Allied Counseling Group

Anxiety and Depression

Allied Counseling Group offers therapy for individuals suffering with depression and anxiety.  Before making an appointment, please consult with your primary care physician or a psychiatrist in your insurance network for an evaluation to determine an accurate diagnosis and to begin a regimen of prescribed medications if advised by your physician.

Allied Counseling Group does not currently have a staff psychiatrist but can assist you in getting a referral to be evaluated, whether or not you currently have health insurance benefits.

If you are experiencing suicidal thoughts and are in crisis, please call 911 or go to your nearest emergency room.



Symptoms of Depression and Anxiety (click here)

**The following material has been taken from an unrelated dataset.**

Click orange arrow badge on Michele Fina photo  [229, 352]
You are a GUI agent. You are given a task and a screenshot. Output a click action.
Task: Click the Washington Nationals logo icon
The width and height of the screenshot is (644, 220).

Depression can make feel people profoundly discouraged, helpless, and hopeless. Anxiety can make them agitated and overwhelmed by physical symptoms -- a pounding heart, tightness in the chest, and difficulty breathing.  People diagnosed with both depression and anxiety tend to have more severe symptoms and more impairment in their day-to-day lives, more trouble finding the right treatment, and a higher risk of suicide

Tips for Depression and Anxiety Treatment (click here)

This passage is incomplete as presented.